_Required task_. Which of the lines below contain the string "width"? Copy each such line in full.

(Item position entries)

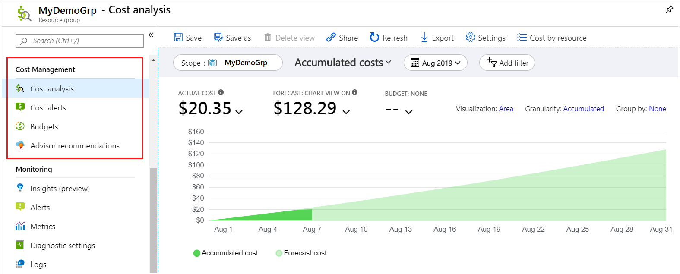Toggle Accumulated cost legend series
This screenshot has width=680, height=274.
tap(197, 253)
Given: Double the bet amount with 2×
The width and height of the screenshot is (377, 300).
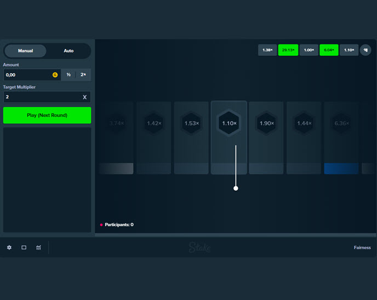Looking at the screenshot, I should point(83,74).
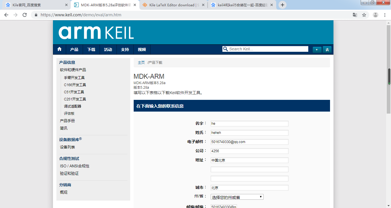Open the 视频 navigation menu
Image resolution: width=391 pixels, height=208 pixels.
pos(141,49)
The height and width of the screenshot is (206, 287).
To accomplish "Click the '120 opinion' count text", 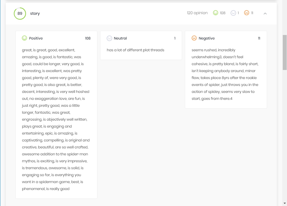I will pos(197,13).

_Task response_.
This screenshot has width=680, height=274.
The width and height of the screenshot is (377, 300).
Image resolution: width=391 pixels, height=208 pixels.
The height and width of the screenshot is (206, 287).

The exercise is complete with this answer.